Instructions for the task: Start at the first record below and retype through the last, exactly.

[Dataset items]
"""

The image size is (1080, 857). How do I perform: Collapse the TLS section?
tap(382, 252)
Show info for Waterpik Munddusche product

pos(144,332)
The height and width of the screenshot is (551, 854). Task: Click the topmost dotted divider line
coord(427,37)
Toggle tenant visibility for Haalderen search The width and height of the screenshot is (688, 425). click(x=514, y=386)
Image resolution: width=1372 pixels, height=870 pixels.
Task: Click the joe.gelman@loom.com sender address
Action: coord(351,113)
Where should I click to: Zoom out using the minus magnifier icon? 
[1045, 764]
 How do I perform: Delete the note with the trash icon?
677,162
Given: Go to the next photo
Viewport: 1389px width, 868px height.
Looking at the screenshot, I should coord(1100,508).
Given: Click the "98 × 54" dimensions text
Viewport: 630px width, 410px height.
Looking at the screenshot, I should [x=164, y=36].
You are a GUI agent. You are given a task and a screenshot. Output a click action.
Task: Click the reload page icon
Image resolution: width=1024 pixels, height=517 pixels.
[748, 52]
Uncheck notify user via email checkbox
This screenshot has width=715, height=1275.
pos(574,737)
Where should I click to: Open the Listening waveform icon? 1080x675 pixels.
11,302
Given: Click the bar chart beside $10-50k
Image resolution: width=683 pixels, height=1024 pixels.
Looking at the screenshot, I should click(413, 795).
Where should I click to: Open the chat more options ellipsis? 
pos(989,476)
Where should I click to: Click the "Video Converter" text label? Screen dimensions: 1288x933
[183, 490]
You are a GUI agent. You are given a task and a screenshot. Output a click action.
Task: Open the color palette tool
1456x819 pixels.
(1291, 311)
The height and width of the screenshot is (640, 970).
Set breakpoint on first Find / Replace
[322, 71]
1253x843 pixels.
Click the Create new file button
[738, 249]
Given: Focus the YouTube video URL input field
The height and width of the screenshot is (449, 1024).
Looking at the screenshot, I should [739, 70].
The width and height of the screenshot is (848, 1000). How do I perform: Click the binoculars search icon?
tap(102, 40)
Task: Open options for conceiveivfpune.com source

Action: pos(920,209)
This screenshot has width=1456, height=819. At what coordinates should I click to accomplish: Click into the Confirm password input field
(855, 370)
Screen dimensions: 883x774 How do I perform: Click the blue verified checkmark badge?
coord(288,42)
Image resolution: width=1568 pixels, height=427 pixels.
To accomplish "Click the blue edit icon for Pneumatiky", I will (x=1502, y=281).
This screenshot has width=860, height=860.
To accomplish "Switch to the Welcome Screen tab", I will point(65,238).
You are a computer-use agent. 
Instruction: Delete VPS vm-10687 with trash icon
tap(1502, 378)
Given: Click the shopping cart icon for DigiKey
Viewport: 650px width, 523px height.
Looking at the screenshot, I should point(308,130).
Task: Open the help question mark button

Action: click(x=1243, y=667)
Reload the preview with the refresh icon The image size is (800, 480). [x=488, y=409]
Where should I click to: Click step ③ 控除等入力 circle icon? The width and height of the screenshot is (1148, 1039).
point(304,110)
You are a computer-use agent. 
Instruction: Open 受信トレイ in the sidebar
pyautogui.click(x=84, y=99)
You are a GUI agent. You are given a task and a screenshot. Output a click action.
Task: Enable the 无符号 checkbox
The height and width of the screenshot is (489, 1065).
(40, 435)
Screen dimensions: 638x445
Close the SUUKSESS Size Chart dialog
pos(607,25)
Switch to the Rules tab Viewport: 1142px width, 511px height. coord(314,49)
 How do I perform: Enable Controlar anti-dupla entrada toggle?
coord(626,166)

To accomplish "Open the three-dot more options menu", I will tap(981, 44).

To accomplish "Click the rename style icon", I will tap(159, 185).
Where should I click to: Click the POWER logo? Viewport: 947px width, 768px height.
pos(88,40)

"""

Finished task:
The image size is (1080, 857). How do I perform: Collapse the TLS section?
tap(382, 252)
Show info for Waterpik Munddusche product

pos(144,332)
The height and width of the screenshot is (551, 854). Task: Click the topmost dotted divider line
coord(427,37)
Toggle tenant visibility for Haalderen search The width and height of the screenshot is (688, 425). click(x=514, y=386)
Image resolution: width=1372 pixels, height=870 pixels.
Task: Click the joe.gelman@loom.com sender address
Action: coord(351,113)
Where should I click to: Zoom out using the minus magnifier icon? 
[1045, 764]
 How do I perform: Delete the note with the trash icon?
677,162
Given: Go to the next photo
Viewport: 1389px width, 868px height.
Looking at the screenshot, I should coord(1100,508).
Given: Click the "98 × 54" dimensions text
Viewport: 630px width, 410px height.
Looking at the screenshot, I should [x=164, y=36].
You are a GUI agent. You are given a task and a screenshot. Output a click action.
Task: Click the reload page icon
Image resolution: width=1024 pixels, height=517 pixels.
[748, 52]
Uncheck notify user via email checkbox
This screenshot has width=715, height=1275.
pos(574,737)
Where should I click to: Open the Listening waveform icon? 1080x675 pixels.
11,302
Given: Click the bar chart beside $10-50k
Image resolution: width=683 pixels, height=1024 pixels.
Looking at the screenshot, I should click(413, 795).
Where should I click to: Open the chat more options ellipsis? 
pos(989,476)
Where should I click to: Click the "Video Converter" text label? Screen dimensions: 1288x933
[183, 490]
You are a GUI agent. You are given a task and a screenshot. Output a click action.
Task: Open the color palette tool
1456x819 pixels.
(1291, 311)
The height and width of the screenshot is (640, 970).
Set breakpoint on first Find / Replace
[322, 71]
1253x843 pixels.
Click the Create new file button
[738, 249]
Given: Focus the YouTube video URL input field
The height and width of the screenshot is (449, 1024).
Looking at the screenshot, I should [739, 70].
The width and height of the screenshot is (848, 1000). How do I perform: Click the binoculars search icon?
tap(102, 40)
Task: Open options for conceiveivfpune.com source

Action: pos(920,209)
This screenshot has width=1456, height=819. At what coordinates should I click to accomplish: Click into the Confirm password input field
(855, 370)
Screen dimensions: 883x774 How do I perform: Click the blue verified checkmark badge?
coord(288,42)
Image resolution: width=1568 pixels, height=427 pixels.
To accomplish "Click the blue edit icon for Pneumatiky", I will (x=1502, y=281).
This screenshot has width=860, height=860.
To accomplish "Switch to the Welcome Screen tab", I will point(65,238).
You are a computer-use agent. 
Instruction: Delete VPS vm-10687 with trash icon
tap(1502, 378)
Given: Click the shopping cart icon for DigiKey
Viewport: 650px width, 523px height.
Looking at the screenshot, I should point(308,130).
Task: Open the help question mark button

Action: click(x=1243, y=667)
Reload the preview with the refresh icon The image size is (800, 480). [x=488, y=409]
Where should I click to: Click step ③ 控除等入力 circle icon? The width and height of the screenshot is (1148, 1039).
point(304,110)
You are a computer-use agent. 
Instruction: Open 受信トレイ in the sidebar
pyautogui.click(x=84, y=99)
You are a GUI agent. You are given a task and a screenshot. Output a click action.
Task: Enable the 无符号 checkbox
The height and width of the screenshot is (489, 1065).
(40, 435)
Screen dimensions: 638x445
Close the SUUKSESS Size Chart dialog
pos(607,25)
Switch to the Rules tab Viewport: 1142px width, 511px height. coord(314,49)
 How do I perform: Enable Controlar anti-dupla entrada toggle?
coord(626,166)

To accomplish "Open the three-dot more options menu", I will tap(981, 44).

To accomplish "Click the rename style icon", I will tap(159, 185).
Where should I click to: Click the POWER logo? Viewport: 947px width, 768px height.
pos(88,40)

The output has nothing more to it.